• WHAT THE TASK ASKS:
Please set down exactly the lines from the one containing "Favorite the Dark" through the last line of the records below, both included, with no pictures.

• SOURCE MATERIAL:
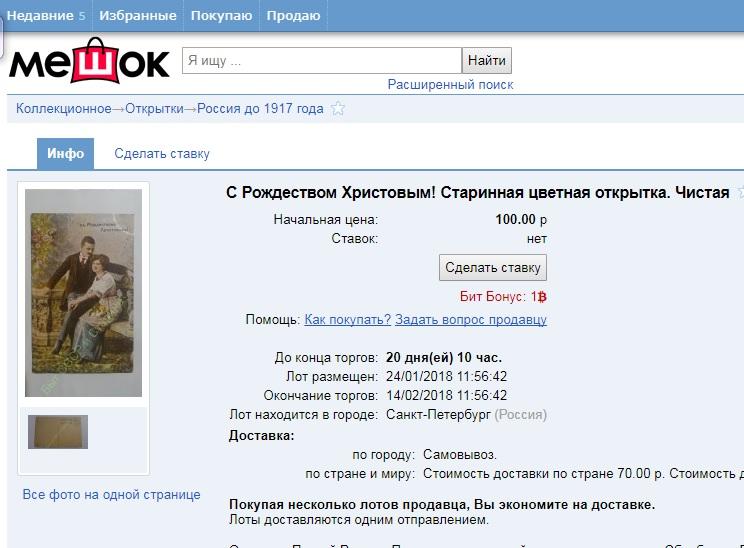Open the Покупаю menu
744x548 pixels.
pos(221,16)
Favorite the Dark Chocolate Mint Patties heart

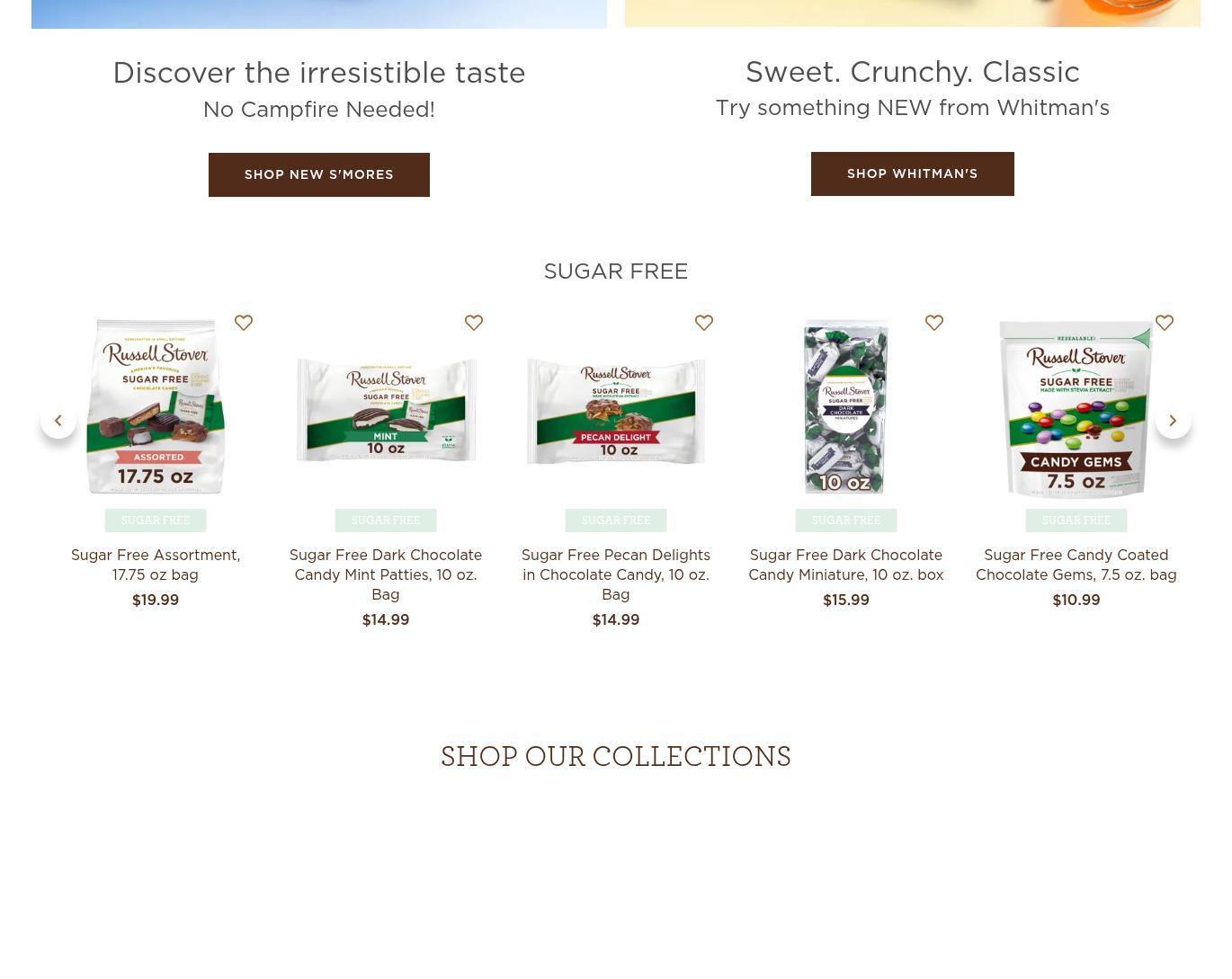474,323
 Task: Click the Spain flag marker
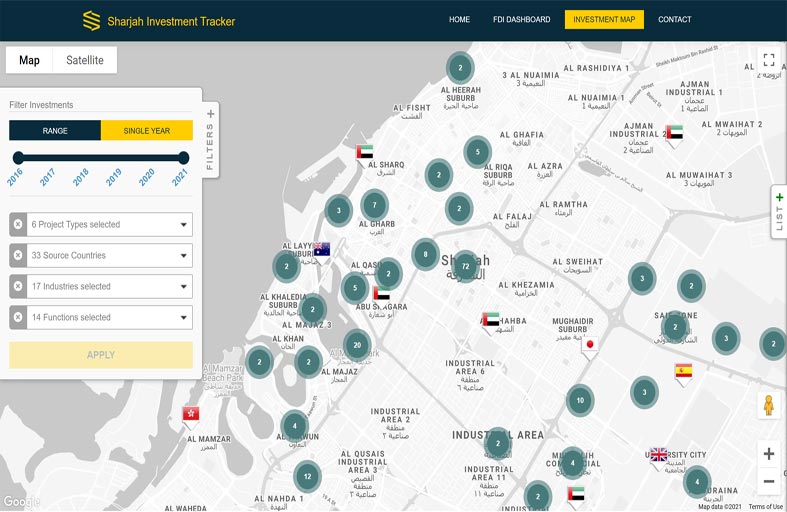point(684,371)
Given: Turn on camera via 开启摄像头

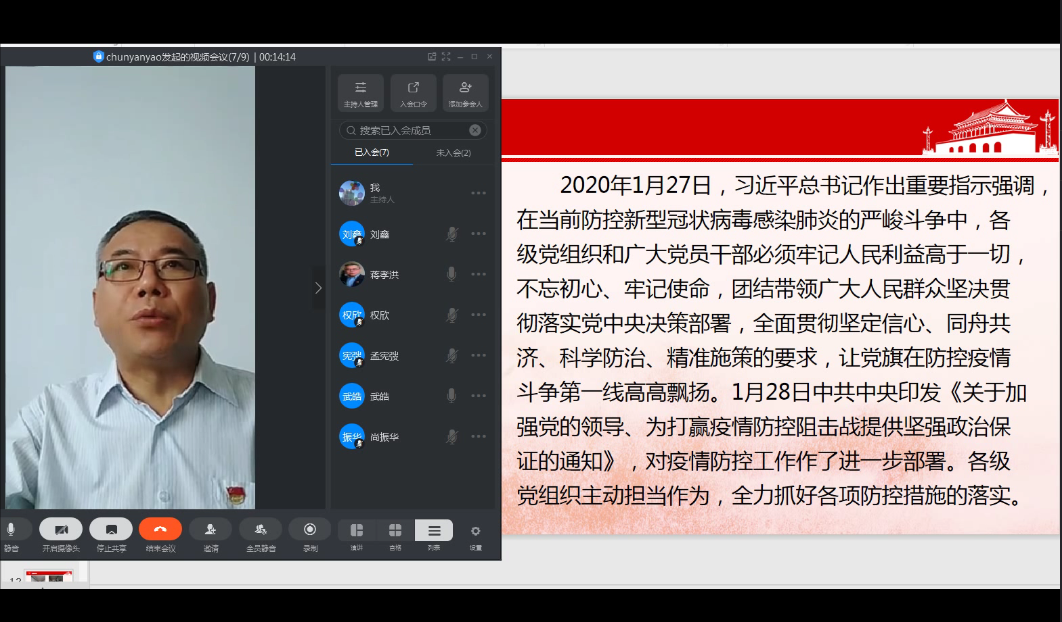Looking at the screenshot, I should tap(61, 530).
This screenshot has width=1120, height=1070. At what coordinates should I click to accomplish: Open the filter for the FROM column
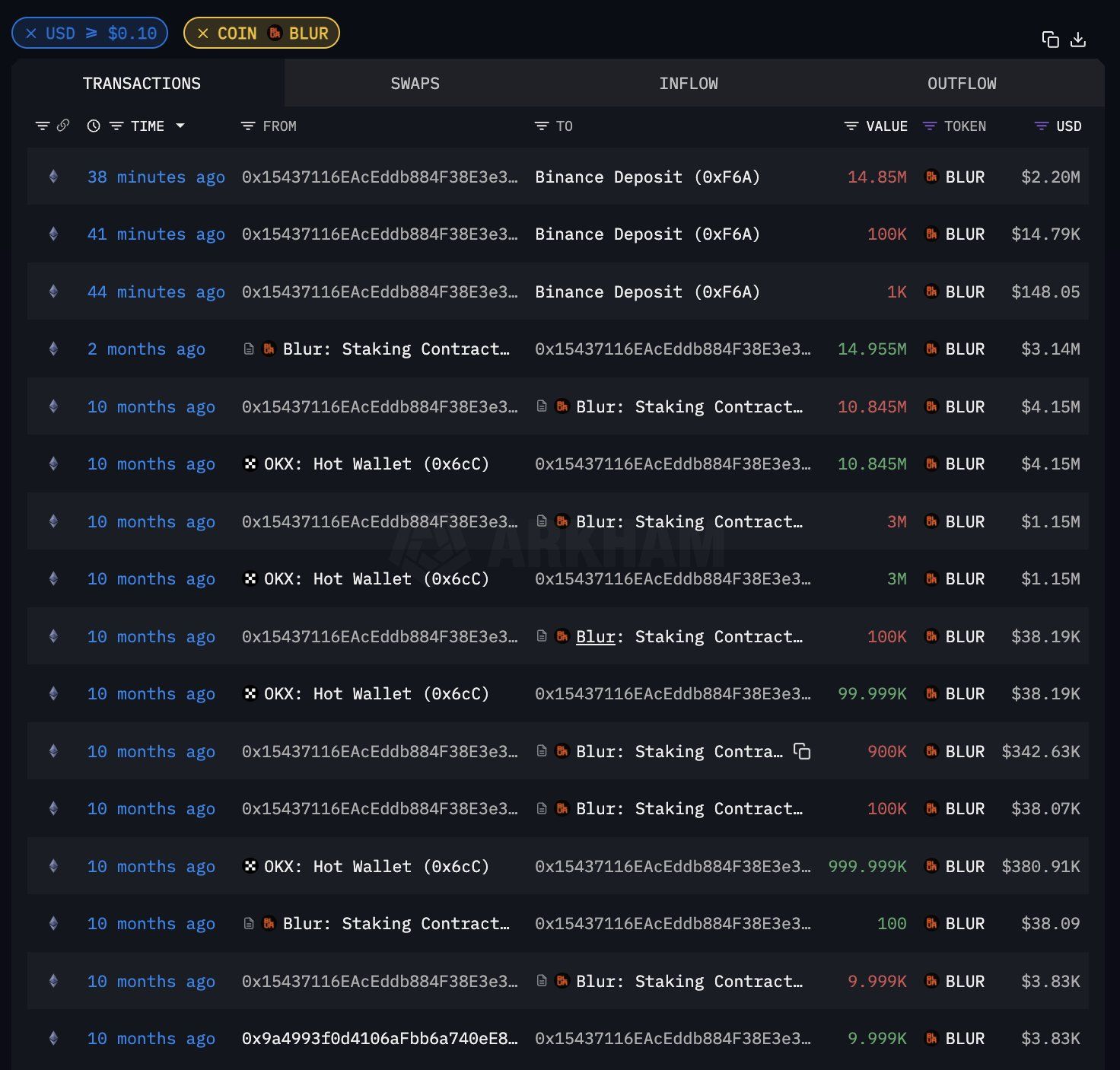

• EXERCISE RESPONSE:
Favorite the Dark Chocolate Mint Patties heart

474,323
 Task: Click the Spain flag marker
point(684,371)
Given: Turn on camera via 开启摄像头

Looking at the screenshot, I should tap(61, 530).
This screenshot has width=1120, height=1070. At what coordinates should I click to accomplish: Open the filter for the FROM column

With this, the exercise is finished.